Written instruction A
Answer these questions from the post about Bible prophecy and the Iraq War:
(i) According to the post, why did famous preachers of Bible prophecy say the war was necessary?
(ii) What was the Christian population in Iraq before Bush's war?
(iii) In what year did Donald Trump say he opposed the war?

Tuesday, April 24, 2018

Gog, Magog, Russia, a Neocon Novel and a Neocon Theologian


Gog, Magog, Russia, a Neocon Novel and a Neocon Theologian

By Julio Severo
Bible prophecy is, in the hands of skillful authors, an art that can bring spiritual guidance or disaster, when misused. When President George W. Bush decided to launch the Iraqi War, famous preachers of Bible prophecy said that such war was necessary to protect Israel. I joined them, because protection of Israel has a special place in my heart.
Yet, no one of these prophecy masters had any prophecy or revelation of the Iraqi War’s aftermath: the slaughter of the Iraqi Christian community. Before Bush’s war, the Christian population in Iraq was over 2,000,000. After the war, less than 400,000.
President Donald Trump expressed in 2016 that he was opposed to this war and he said that Bush lied. In return, today Bush and all his family are opposed to Trump.

(Raw records)

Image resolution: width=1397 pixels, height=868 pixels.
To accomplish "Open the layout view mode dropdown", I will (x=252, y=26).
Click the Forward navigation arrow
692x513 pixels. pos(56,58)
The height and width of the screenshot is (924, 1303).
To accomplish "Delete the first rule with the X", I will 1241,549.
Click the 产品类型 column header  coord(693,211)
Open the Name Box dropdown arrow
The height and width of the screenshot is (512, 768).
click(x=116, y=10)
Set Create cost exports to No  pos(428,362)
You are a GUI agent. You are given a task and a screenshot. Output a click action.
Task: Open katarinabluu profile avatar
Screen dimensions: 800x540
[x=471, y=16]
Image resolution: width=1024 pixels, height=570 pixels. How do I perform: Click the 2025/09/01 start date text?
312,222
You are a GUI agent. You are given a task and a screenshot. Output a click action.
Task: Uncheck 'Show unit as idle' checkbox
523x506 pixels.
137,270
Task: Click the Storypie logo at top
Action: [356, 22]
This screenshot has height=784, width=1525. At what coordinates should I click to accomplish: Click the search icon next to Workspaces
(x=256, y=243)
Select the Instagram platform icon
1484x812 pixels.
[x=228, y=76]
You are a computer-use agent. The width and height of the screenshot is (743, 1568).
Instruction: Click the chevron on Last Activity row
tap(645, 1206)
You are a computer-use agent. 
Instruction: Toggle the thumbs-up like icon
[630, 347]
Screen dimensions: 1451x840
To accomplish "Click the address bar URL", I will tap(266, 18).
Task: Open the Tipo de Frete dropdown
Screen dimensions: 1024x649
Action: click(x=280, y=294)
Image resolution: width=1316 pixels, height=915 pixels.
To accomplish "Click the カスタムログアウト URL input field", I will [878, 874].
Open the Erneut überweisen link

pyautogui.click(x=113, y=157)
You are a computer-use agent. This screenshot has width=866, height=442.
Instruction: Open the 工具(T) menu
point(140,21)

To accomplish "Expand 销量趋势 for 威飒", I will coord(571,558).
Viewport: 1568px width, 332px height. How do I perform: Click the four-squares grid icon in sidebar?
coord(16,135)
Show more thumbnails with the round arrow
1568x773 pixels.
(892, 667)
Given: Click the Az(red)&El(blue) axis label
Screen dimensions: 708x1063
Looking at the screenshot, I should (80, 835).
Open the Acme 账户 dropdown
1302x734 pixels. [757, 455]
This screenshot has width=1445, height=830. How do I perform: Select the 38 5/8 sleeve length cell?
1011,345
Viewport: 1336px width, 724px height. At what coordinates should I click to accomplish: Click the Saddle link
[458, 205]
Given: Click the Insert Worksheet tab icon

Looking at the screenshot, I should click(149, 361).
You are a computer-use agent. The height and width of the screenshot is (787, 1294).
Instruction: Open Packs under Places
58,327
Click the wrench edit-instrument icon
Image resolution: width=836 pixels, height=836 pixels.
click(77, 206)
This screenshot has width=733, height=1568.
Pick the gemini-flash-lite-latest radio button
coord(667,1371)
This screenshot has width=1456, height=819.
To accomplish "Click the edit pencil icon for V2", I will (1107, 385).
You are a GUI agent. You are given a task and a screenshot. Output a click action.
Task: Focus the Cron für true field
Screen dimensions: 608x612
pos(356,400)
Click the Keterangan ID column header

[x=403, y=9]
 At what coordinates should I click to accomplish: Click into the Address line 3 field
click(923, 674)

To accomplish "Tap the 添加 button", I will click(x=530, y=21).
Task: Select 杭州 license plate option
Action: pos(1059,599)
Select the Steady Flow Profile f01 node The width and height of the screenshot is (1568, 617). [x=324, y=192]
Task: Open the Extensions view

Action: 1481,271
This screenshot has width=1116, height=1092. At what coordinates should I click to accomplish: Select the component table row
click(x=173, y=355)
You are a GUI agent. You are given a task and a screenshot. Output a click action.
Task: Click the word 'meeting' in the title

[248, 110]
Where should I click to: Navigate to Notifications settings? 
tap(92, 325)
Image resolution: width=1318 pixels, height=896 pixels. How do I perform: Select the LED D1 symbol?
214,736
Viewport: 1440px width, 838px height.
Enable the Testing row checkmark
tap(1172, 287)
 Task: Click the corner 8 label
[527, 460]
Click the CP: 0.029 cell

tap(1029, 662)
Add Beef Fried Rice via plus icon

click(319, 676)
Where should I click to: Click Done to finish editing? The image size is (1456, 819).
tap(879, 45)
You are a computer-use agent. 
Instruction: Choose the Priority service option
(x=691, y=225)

Written instruction B
Quote the lines of the raw records beginning with the line containing "This screenshot has width=1456, height=819." and continuing through the line containing "pos(356,400)", with both of those lines included.

Written solution A
(i) To protect Israel.
(ii) Over 2,000,000.
(iii) 2016.

Written solution B
This screenshot has width=1456, height=819.
To accomplish "Click the edit pencil icon for V2", I will (1107, 385).
You are a GUI agent. You are given a task and a screenshot. Output a click action.
Task: Focus the Cron für true field
Screen dimensions: 608x612
pos(356,400)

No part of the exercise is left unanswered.